'Obamaphone' firm on the defensive

The Hill:
Sen. David Vitter (R-La.) and TracFone Wireless, a pre-paid cellphone carrier, are hurling accusations at each other over a federal phone subsidy program for the poor.

The company has claimed that Vitter is trying to gut a program that was "born out of" Hurricane Katrina, while Vitter has accused TracFone of profiting from a wasteful government hand-out.

The program, called "Lifeline," has been pejoratively referred to as the "Obama phone" program, although it began long before Obama took office. It had its genesis as a subsidy for landline phones in 1985 and expanded to cover cellphones in 2008, during the George W. Bush administration.

The spat began when Vitter and other GOP senators introduced a bill earlier this month to end a provision that relates to the cellphones portion of the fund.

“This phone program has expanded far beyond its original intent, and as so many middle class Americans struggle underneath this economy, it is really offensive for Washington to make taxpayers pay for free cellphones for others,” Vitter said in a statement when he offered the bill.

The program, which is managed by the Federal Communications Commission, subsidizes phone service, not the phones themselves. But many companies that receive funding through the program offer free and low-cost phones to their subscribers. The program is funded through fees that the telephone companies pass on to consumers on their monthly bills, not taxes.

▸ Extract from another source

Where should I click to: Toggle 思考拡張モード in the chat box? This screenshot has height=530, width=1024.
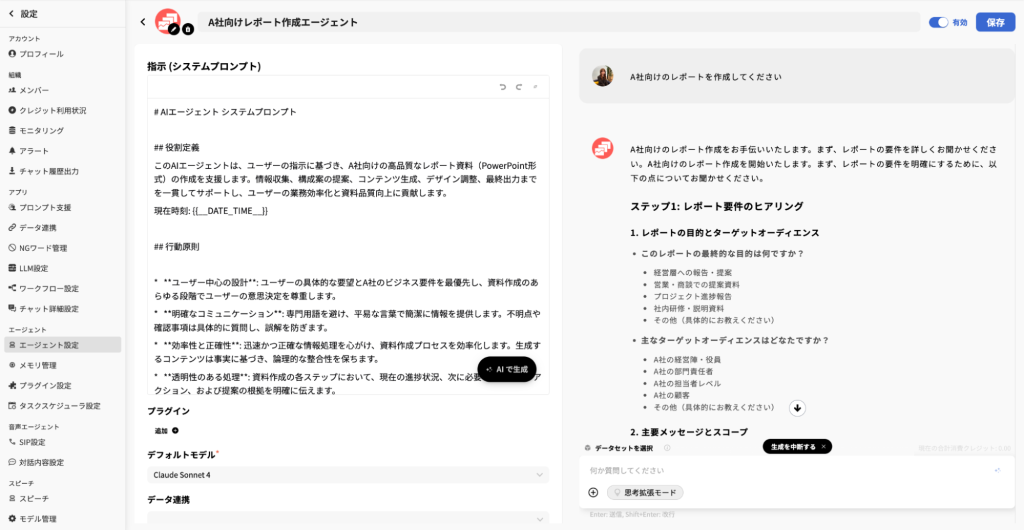(645, 492)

The program accounts for about $.40 in fees on every monthly phone bill, according to TracFone.
...
It is absurd to argue that fee is not a tax on phone companies.  Just because it has dedicated funding rather than funding from the general fund does not make it less of a tax and it is certainly of no benefit to those paying the fee.   This is a wasteful program that was put in place three years after Katrina and not because of it.  I agree with Sen. Vitter on this.